GeneratorStep¶
The GeneratorStep
is a subclass of Step
that is intended to be used as the first step within a Pipeline
, because it doesn't require input and generates data that can be used by other steps. Alternatively, it can also be used as a standalone.
from typing import List, TYPE_CHECKING
from typing_extensions import override
from distilabel.steps import GeneratorStep
if TYPE_CHECKING:
from distilabel.steps.typing import StepColumns, GeneratorStepOutput
class MyGeneratorStep(GeneratorStep):
instructions: List[str]
@override
def process(self, offset: int = 0) -> "GeneratorStepOutput":
if offset:
self.instructions = self.instructions[offset:]
while self.instructions:
batch = [
{
"instruction": instruction
} for instruction in self.instructions[: self.batch_size]
]
self.instructions = self.instructions[self.batch_size :]
yield (
batch,
True if len(self.instructions) == 0 else False,
)
@property
def outputs(self) -> "StepColumns":
return ["instruction"]
Then we can use it as follows:
step = MyGeneratorStep(
name="my-generator-step",
instructions=["Tell me a joke.", "Tell me a story."],
batch_size=1,
)
step.load()
next(step.process(offset=0))
# ([{'instruction': 'Tell me a joke.'}], False)
next(step.process(offset=1))
# ([{'instruction': 'Tell me a story.'}], True)
Note
The Step.load()
always needs to be executed when being used as a standalone. Within a pipeline, this will be done automatically during pipeline execution.

* **Stored rows**
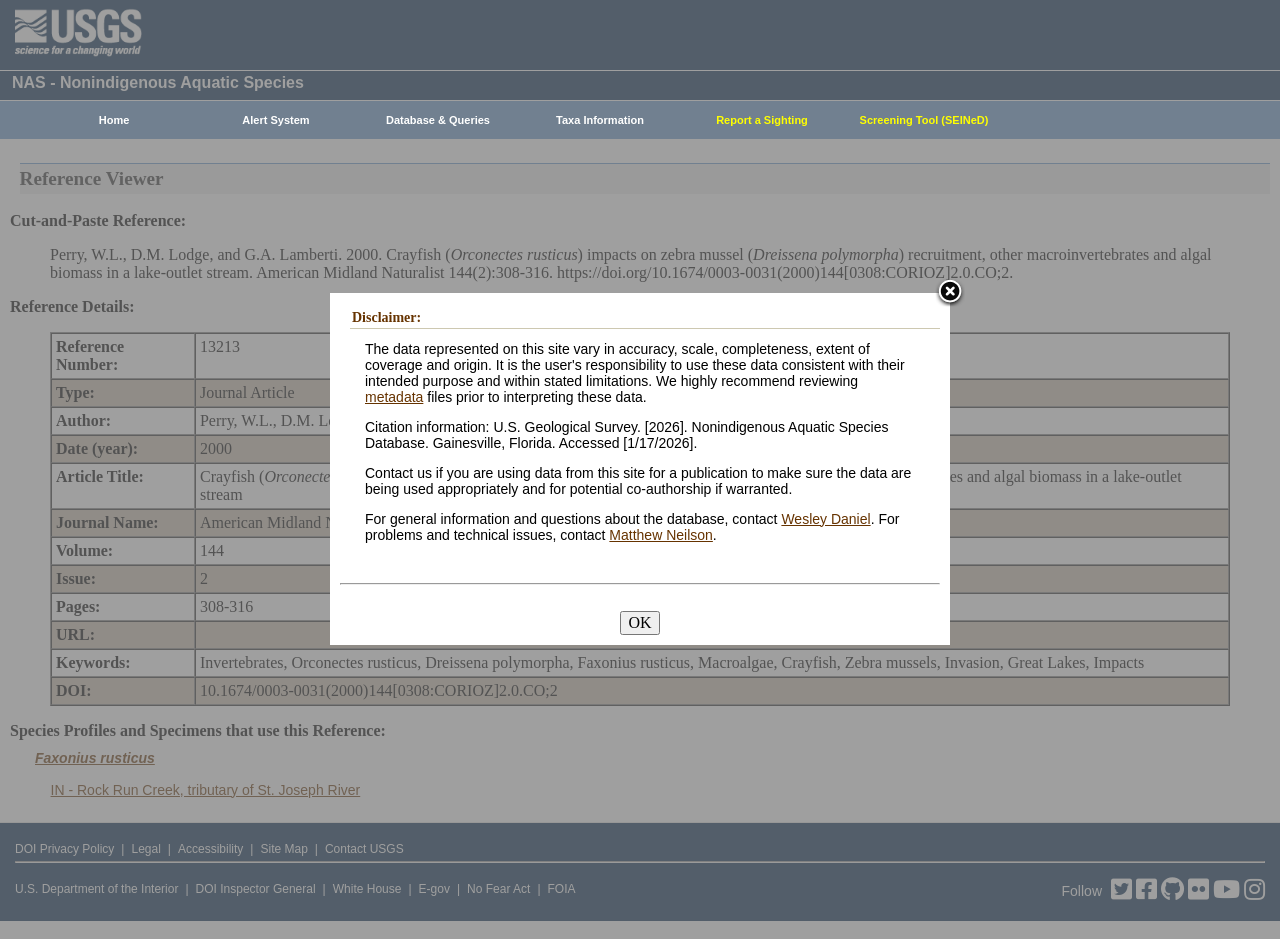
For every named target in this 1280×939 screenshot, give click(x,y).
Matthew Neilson (661, 535)
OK (639, 622)
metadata (394, 397)
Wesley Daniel (825, 519)
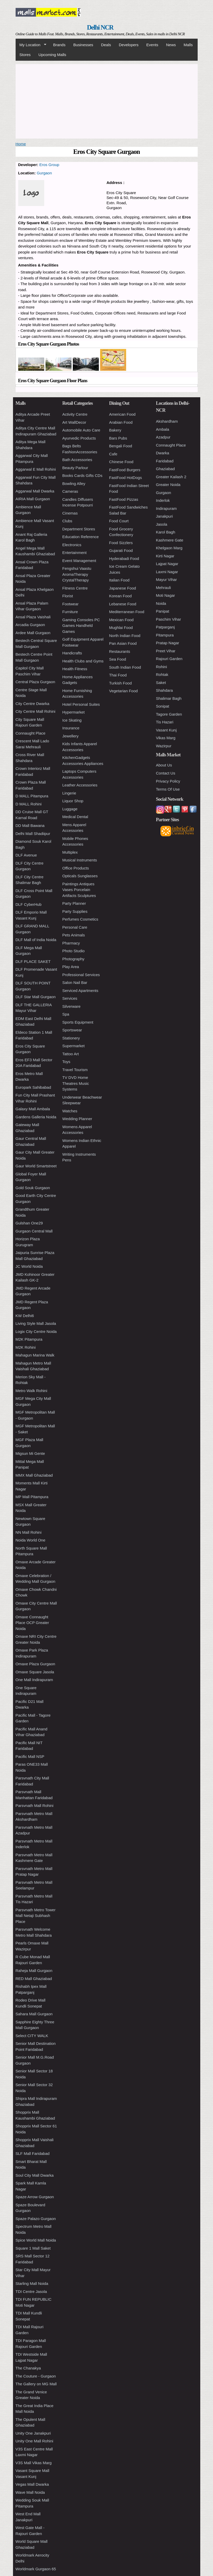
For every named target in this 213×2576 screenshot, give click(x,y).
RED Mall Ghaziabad (34, 1978)
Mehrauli (163, 587)
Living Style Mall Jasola (36, 1323)
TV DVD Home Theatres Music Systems (75, 1083)
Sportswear (72, 1030)
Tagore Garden (169, 714)
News (171, 45)
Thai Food (118, 675)
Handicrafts (72, 653)
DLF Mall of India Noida (36, 939)
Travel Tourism (75, 1069)
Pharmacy (71, 943)
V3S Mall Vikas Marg (34, 2463)
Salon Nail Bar (74, 982)
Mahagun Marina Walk (35, 1355)
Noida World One (31, 1540)
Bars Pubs (118, 438)
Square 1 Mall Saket (33, 2248)
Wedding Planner (77, 1118)
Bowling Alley (73, 483)
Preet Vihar (166, 651)
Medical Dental (75, 816)
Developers (129, 45)
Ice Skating (72, 720)
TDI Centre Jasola (31, 2291)
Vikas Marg (166, 738)
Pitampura (165, 635)
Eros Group (49, 164)
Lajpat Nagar (167, 563)
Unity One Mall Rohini (34, 2441)
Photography (73, 959)
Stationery (71, 1038)
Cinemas (70, 513)
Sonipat (162, 706)
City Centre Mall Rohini (35, 711)
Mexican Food (121, 620)
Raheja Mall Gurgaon (34, 1970)
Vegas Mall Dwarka (32, 2484)
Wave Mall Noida (30, 2492)
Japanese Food (122, 588)
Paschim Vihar (168, 619)
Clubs (67, 521)
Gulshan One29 (29, 1223)
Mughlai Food (121, 627)
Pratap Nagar (167, 643)
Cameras (70, 491)
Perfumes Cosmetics (80, 919)
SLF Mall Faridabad (33, 2153)
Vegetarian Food (123, 691)
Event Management (79, 560)
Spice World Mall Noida (36, 2240)
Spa (65, 1014)
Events (152, 45)
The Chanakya (28, 2368)
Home (21, 144)
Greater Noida (168, 484)
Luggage (70, 809)
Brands (59, 45)
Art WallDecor (74, 422)
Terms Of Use (168, 789)
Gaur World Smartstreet (36, 1166)
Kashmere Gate (169, 540)
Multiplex (70, 852)
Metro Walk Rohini (31, 1390)
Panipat (162, 611)
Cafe (113, 454)
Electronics (71, 545)
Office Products (75, 868)
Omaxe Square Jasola (35, 1672)
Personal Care (74, 927)
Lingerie (69, 793)
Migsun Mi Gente (30, 1453)
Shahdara (164, 690)
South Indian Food (125, 667)
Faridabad (165, 461)
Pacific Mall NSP (30, 1756)
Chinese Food (121, 462)
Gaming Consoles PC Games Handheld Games (81, 626)
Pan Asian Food (123, 643)
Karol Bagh (165, 532)
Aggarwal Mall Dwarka (35, 491)
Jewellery (70, 736)
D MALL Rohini (29, 804)
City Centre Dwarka (32, 703)
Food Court (119, 521)
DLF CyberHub (29, 904)
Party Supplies (75, 911)
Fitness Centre (75, 588)
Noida (161, 603)
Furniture (70, 611)
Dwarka (162, 453)
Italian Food (119, 580)
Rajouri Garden (169, 658)
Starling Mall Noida (32, 2283)
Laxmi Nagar (167, 572)
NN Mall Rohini (29, 1532)
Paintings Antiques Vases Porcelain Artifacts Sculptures (79, 890)
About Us (164, 765)
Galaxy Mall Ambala (33, 1109)
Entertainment (74, 552)
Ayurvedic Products (79, 438)
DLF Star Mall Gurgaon (36, 997)
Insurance (71, 728)
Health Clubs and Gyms (83, 661)
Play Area (70, 966)
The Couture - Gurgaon (36, 2376)
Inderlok (163, 500)
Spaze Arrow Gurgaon (35, 2197)
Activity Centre (75, 414)
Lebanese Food (122, 604)
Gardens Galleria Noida (36, 1117)
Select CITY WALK (32, 2035)
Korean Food (120, 596)
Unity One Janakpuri (33, 2433)
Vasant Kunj (166, 730)
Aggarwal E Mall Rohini (36, 469)
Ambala (162, 429)
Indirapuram (166, 508)
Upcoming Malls (52, 54)
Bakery (115, 430)
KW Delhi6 (25, 1315)
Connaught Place (31, 733)
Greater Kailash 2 (171, 477)
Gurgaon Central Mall (34, 1231)
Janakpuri (164, 516)
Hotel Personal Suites (81, 704)
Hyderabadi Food (124, 558)
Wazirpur (163, 746)
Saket (161, 682)
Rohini (161, 666)
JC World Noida (29, 1266)
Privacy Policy (168, 781)
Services (70, 998)
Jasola (161, 524)
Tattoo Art (70, 1054)
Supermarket (73, 1046)
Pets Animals (73, 935)
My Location (31, 45)
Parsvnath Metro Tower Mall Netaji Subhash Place (36, 1916)
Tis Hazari (164, 722)
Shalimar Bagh (169, 698)
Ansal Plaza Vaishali (33, 617)
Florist (67, 596)
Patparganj (165, 627)
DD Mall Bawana (30, 825)
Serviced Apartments (80, 990)
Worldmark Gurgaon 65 (36, 2569)
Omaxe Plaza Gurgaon (35, 1664)
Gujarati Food (121, 550)
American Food (122, 414)
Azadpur (163, 437)
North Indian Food (124, 635)
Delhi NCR (100, 27)
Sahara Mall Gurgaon (34, 2014)
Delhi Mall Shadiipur (33, 833)
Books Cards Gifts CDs (82, 475)
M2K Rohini (26, 1347)
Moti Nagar (165, 595)
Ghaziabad (165, 469)
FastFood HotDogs (125, 477)
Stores (25, 54)
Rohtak (162, 674)
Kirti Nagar (165, 556)
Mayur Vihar (166, 579)
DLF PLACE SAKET (33, 961)
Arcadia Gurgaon (30, 624)
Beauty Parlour (75, 467)
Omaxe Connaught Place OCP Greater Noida (32, 1623)
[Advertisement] (107, 100)
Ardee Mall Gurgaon (33, 633)
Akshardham (167, 421)
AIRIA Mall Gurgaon (33, 499)
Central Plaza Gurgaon (35, 682)
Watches (70, 1111)
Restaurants (119, 651)
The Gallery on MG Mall (36, 2384)
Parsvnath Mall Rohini (35, 1805)
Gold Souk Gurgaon (33, 1188)
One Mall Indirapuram (34, 1679)
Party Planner (74, 903)
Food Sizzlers (121, 542)
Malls (188, 45)
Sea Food (117, 659)
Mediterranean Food (126, 611)
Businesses (83, 45)
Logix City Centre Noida (36, 1331)
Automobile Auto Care (81, 430)
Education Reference (80, 537)
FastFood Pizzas (123, 499)
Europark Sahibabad (33, 1087)
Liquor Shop (72, 801)
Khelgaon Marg (169, 548)
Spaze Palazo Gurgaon (36, 2218)
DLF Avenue (26, 855)
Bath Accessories (77, 459)
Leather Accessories (80, 785)
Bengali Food (120, 446)
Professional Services (81, 974)
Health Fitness (74, 669)
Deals (106, 45)
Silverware (71, 1006)
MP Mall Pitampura (32, 1497)
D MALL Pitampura (32, 796)
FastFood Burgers (124, 470)
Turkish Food (120, 683)
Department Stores (78, 529)
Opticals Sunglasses (80, 876)
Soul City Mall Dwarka (35, 2175)
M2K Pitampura (29, 1339)
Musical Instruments (79, 860)
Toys (66, 1061)
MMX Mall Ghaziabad (34, 1475)
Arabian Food (121, 422)
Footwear (70, 604)
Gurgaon (44, 173)
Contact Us (165, 773)
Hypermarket (73, 712)
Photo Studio (73, 951)
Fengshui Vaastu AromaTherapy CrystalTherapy (76, 574)
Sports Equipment (77, 1022)
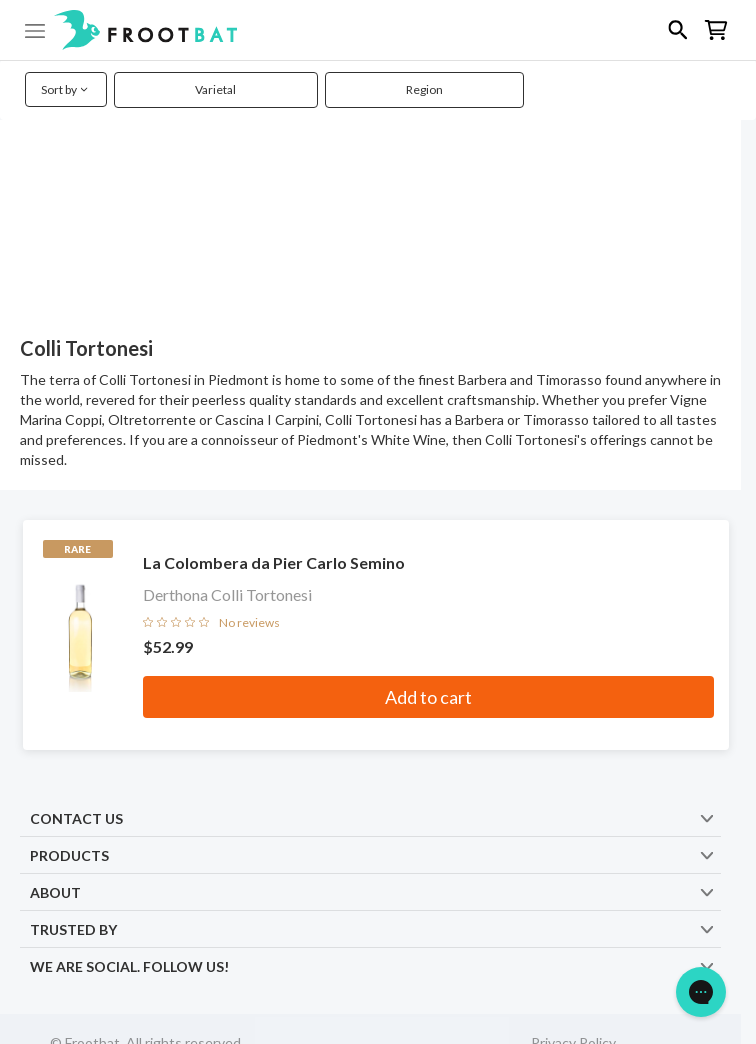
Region (424, 89)
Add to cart (428, 697)
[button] (378, 30)
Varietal (215, 89)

* **Set tasks**
1) Translate this sentence from the GeneratorStep text into Spanish: "Alternatively, it can also be used as a standalone."
2) According to the GeneratorStep text, what always needs to be executed when a step is used as a standalone?

* **Task responses**
1) Como alternativa, también se puede usar de forma independiente.

2) Step.load() always needs to be executed.